2025年4月以降の高年齢雇用継続給付【早見表】
老齢年金を受け取りながら厚生年金に加入し、この「高年齢雇用継続給付」を受給する場合、在職老齢年金制度による年金の支給停止に加えて、最大で標準報酬月額の4%相当額がさらに支給停止となる点には注意が必要です。
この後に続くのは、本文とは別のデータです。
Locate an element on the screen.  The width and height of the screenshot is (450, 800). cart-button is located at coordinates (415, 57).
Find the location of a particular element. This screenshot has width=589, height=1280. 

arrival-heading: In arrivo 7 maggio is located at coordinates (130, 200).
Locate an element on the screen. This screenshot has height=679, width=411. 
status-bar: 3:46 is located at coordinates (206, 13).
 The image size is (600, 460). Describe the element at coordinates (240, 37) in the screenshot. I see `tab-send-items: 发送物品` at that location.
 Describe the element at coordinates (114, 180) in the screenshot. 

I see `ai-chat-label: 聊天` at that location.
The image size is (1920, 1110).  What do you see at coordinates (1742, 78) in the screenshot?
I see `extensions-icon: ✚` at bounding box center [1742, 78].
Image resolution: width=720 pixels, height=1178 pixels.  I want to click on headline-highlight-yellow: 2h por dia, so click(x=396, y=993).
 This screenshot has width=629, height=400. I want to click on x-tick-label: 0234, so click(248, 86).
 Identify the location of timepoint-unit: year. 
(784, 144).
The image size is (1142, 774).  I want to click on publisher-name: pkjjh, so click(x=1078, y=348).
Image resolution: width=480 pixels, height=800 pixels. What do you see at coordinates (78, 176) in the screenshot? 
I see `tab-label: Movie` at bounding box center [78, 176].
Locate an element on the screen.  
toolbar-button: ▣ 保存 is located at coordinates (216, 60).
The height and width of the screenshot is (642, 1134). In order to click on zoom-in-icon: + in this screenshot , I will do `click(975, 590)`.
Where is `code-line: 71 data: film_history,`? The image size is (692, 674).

なお、2025年3月31日より前に支給要件を満たした方は、最大6%となります。
3. 65歳以上で失業した際の「高年齢求職者給付金」
高年齢求職者給付金は、65歳以上で雇用保険に加入していた方が失業した場合に、基本手当に相当する額が一時金として支給される制度です。
高年齢求職者給付金の支給対象となる人
- 対象者:65歳以上の雇用保険加入者(高年齢被保険者)で、失業した方
- 支給要件:離職日以前の1年間に、被保険者期間が通算して6カ月以上あり、かつ失業の状態にあること
ここでいう「失業の状態」とは、働く意思と能力があるにもかかわらず就職できず、積極的に求職活動を行っている状態を指します。
高年齢求職者給付金で支給される金額
支給額は、雇用保険に加入していた期間によって異なります。
- 被保険者であった期間が1年未満の場合:基本手当の30日分に相当する額
- 被保険者であった期間が1年以上の場合:基本手当の50日分に相当する額
65歳未満の方が受け取る基本手当(失業手当)は、4週間ごとに失業認定を受けながら分割で支給されますが、高年齢求職者給付金は一括で支給される点が大きな違いです。